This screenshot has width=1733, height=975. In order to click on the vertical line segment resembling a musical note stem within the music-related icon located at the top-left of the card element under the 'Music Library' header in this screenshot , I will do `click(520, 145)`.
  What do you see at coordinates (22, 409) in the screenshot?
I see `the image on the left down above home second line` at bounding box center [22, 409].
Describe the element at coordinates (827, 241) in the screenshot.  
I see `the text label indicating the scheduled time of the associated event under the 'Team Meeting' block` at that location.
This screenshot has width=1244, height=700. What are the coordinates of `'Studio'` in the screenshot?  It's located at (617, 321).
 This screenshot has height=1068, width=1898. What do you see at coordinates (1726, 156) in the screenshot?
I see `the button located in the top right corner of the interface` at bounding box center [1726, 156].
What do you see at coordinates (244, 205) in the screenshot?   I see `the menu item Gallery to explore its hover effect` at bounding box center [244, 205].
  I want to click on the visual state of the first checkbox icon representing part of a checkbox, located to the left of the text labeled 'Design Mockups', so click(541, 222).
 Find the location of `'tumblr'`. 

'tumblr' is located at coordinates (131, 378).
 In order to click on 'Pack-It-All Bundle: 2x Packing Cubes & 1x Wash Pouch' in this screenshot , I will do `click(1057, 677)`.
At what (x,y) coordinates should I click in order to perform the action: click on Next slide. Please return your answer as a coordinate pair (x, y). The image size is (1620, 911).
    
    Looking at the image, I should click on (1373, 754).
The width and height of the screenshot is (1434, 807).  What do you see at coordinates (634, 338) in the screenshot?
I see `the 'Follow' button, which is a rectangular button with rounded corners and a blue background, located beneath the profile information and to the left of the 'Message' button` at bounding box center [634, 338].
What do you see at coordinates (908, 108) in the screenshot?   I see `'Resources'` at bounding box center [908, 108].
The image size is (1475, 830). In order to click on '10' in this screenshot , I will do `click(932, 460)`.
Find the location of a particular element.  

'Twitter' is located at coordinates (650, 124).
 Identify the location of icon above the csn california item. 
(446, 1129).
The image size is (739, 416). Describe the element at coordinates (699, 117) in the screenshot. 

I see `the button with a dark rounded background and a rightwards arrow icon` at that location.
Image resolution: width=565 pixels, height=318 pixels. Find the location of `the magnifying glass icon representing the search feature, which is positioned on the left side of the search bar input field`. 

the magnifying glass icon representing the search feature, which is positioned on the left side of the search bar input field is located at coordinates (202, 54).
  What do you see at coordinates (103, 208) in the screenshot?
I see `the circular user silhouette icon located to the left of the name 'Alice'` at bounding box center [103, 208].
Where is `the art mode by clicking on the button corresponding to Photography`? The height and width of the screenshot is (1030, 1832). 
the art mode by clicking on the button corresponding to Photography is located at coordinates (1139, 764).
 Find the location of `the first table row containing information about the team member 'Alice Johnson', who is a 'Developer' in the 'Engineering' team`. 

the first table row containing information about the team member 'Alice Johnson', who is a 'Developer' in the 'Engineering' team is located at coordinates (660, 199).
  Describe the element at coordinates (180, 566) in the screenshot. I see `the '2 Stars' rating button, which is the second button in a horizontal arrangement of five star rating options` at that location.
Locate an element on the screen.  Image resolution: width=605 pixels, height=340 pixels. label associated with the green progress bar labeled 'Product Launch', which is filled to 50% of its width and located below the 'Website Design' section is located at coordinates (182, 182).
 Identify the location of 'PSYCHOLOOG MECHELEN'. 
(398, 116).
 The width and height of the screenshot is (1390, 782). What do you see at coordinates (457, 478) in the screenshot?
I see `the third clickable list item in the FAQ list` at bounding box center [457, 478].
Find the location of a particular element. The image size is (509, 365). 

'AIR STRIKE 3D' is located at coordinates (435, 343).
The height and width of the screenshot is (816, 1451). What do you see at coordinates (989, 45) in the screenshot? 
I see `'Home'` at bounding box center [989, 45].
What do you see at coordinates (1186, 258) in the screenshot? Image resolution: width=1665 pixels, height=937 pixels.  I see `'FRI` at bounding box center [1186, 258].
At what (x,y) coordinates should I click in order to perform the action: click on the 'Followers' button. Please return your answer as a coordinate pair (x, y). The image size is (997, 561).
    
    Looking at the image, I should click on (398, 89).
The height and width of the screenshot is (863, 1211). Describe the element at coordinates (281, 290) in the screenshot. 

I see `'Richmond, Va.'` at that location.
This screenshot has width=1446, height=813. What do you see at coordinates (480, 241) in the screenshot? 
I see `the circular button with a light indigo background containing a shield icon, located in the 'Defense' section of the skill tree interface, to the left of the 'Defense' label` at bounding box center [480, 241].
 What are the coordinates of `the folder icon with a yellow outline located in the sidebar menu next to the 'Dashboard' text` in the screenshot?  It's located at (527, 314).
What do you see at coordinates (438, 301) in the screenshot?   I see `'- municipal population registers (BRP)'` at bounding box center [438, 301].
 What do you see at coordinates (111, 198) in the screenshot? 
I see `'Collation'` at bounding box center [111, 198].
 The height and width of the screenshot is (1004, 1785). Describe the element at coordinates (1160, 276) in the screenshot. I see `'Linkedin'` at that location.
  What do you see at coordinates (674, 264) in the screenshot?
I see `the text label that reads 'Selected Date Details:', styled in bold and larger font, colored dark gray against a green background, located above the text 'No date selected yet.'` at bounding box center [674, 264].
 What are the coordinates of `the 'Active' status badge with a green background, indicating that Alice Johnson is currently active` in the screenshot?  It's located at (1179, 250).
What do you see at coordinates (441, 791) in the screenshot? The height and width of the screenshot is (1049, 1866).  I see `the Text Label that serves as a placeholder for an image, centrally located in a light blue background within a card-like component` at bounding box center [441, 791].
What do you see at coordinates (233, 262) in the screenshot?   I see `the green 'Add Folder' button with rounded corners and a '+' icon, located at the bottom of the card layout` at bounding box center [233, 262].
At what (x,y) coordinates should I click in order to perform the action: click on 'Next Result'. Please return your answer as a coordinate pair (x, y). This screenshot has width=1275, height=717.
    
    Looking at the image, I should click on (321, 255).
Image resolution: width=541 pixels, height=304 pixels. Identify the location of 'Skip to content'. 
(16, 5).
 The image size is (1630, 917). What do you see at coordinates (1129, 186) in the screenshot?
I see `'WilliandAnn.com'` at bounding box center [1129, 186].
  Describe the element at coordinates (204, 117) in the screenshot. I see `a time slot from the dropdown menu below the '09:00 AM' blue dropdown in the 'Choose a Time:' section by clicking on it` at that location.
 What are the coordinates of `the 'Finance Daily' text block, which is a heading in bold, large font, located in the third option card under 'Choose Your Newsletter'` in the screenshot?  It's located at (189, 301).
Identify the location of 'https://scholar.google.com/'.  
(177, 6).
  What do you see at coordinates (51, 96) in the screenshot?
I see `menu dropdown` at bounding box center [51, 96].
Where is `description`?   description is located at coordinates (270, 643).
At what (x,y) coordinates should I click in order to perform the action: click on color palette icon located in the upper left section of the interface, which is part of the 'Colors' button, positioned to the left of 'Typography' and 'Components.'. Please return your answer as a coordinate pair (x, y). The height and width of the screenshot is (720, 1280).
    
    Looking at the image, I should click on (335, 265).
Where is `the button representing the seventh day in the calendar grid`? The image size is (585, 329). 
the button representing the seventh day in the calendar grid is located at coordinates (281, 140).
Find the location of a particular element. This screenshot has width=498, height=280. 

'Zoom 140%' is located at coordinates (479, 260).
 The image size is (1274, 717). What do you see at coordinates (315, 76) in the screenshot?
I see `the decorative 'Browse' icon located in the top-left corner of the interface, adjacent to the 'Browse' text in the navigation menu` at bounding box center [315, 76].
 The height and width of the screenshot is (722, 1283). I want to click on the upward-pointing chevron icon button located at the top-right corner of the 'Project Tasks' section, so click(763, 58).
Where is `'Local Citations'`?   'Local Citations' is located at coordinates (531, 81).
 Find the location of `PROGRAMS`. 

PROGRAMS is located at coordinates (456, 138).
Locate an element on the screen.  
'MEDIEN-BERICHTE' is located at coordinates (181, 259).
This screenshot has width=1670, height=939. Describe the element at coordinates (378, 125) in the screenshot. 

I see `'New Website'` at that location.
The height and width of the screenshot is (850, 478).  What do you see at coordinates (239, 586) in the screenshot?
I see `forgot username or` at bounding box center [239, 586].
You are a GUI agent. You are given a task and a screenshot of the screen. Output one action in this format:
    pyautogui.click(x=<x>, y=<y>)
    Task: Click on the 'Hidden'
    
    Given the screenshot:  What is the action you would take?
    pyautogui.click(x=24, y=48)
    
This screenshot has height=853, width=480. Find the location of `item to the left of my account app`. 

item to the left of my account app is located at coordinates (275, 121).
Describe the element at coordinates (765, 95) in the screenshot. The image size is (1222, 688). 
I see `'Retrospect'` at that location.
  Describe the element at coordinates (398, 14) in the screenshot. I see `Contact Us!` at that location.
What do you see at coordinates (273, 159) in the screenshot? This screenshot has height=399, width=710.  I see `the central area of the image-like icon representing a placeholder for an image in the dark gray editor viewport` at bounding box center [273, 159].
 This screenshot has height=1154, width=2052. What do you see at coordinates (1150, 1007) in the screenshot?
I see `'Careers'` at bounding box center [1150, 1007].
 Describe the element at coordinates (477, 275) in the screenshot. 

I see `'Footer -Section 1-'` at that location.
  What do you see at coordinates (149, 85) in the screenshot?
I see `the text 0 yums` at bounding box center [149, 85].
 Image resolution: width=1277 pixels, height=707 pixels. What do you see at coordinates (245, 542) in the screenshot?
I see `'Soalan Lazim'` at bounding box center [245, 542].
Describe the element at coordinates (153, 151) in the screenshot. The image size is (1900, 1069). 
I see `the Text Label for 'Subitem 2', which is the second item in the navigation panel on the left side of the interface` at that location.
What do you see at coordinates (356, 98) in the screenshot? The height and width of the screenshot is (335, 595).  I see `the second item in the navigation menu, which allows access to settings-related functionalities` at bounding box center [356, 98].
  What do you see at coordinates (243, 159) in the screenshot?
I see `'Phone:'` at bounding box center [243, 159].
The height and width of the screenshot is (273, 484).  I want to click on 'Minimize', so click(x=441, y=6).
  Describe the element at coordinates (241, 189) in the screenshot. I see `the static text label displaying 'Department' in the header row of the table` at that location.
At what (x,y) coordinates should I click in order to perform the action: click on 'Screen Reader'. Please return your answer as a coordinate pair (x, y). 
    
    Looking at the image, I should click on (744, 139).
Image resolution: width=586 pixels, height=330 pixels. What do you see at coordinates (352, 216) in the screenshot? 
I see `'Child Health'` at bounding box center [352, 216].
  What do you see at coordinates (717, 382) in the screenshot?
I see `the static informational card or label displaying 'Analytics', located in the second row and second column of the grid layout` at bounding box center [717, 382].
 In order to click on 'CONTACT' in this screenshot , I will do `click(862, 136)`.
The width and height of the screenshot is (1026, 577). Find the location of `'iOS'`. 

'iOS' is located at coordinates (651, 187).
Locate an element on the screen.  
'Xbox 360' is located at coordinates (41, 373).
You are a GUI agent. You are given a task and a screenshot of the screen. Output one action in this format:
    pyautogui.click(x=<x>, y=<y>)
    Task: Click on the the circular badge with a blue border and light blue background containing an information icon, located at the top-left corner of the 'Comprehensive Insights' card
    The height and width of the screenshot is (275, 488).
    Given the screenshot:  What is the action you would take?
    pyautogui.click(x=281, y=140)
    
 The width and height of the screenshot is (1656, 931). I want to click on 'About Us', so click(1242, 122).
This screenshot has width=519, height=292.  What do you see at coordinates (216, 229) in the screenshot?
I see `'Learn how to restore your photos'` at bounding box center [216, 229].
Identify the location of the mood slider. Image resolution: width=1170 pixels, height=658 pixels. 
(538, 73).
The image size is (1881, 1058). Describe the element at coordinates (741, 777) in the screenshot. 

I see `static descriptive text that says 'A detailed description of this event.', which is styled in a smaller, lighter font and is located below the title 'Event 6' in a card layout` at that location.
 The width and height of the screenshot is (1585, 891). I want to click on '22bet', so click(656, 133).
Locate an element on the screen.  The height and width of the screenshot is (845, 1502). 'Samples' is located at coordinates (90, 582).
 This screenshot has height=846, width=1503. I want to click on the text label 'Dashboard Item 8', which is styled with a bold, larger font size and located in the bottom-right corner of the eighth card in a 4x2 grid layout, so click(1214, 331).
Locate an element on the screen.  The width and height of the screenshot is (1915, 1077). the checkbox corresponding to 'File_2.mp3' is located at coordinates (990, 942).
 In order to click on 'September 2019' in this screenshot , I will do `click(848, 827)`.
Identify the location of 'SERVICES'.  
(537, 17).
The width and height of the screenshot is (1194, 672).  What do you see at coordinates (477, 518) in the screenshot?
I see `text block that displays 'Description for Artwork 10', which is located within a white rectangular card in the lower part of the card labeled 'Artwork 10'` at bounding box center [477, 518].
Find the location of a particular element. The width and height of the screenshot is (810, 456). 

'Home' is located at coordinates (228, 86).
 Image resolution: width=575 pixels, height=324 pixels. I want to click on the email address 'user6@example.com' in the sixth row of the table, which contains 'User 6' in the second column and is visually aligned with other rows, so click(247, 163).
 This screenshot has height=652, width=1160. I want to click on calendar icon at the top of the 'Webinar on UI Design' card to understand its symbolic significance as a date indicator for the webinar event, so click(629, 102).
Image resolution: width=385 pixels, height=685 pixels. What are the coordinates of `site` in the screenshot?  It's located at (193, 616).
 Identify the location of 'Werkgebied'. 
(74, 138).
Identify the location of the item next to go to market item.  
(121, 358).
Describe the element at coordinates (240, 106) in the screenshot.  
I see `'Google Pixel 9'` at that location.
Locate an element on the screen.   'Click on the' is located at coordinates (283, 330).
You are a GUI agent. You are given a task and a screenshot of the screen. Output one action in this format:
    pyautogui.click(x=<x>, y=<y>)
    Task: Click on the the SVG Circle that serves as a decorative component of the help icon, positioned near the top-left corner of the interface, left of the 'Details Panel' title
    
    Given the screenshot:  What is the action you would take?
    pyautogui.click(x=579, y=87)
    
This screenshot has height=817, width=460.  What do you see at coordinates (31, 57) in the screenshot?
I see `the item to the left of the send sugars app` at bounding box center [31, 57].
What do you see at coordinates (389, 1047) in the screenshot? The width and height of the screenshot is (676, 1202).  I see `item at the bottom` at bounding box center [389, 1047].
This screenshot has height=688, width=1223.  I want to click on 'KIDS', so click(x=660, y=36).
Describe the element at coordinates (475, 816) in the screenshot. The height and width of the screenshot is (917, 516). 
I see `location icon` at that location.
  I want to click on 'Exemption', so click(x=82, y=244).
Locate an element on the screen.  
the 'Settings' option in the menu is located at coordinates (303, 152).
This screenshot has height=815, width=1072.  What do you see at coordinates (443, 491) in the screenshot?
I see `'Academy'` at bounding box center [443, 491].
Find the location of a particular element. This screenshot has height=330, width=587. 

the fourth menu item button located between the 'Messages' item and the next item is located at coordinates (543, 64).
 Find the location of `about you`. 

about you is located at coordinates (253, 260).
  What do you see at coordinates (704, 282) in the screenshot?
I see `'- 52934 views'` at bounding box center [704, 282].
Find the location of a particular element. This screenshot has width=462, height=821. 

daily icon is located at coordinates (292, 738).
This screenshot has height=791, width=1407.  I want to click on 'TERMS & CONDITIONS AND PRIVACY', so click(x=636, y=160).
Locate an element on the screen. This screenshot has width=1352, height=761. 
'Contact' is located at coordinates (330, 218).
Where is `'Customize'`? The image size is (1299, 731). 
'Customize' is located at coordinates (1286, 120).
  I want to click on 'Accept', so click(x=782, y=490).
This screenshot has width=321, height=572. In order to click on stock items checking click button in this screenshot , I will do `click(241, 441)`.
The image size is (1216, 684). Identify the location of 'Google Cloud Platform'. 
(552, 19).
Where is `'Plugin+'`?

────────

• **Task description**
Render the lines from the line containing "Identify the location of the mood" up to and including the line containing "The width and height of the screenshot is (1585, 891)." as a Markdown table with a "Row" column holding a running row number and a "Line" column holding the line itself, skipping any blank lines.

• **Reply**
| Row | Line |
|---|---|
| 1 | Identify the location of the mood slider. Image resolution: width=1170 pixels, height=658 pixels.  |
| 2 | (538, 73). |
| 3 | The image size is (1881, 1058). Describe the element at coordinates (741, 777) in the screenshot.  |
| 4 | I see `static descriptive text that says 'A detailed description of this event.', which is styled in a smaller, lighter font and is located below the title 'Event 6' in a card layout` at that location. |
| 5 |  The width and height of the screenshot is (1585, 891). I want to click on '22bet', so click(656, 133). |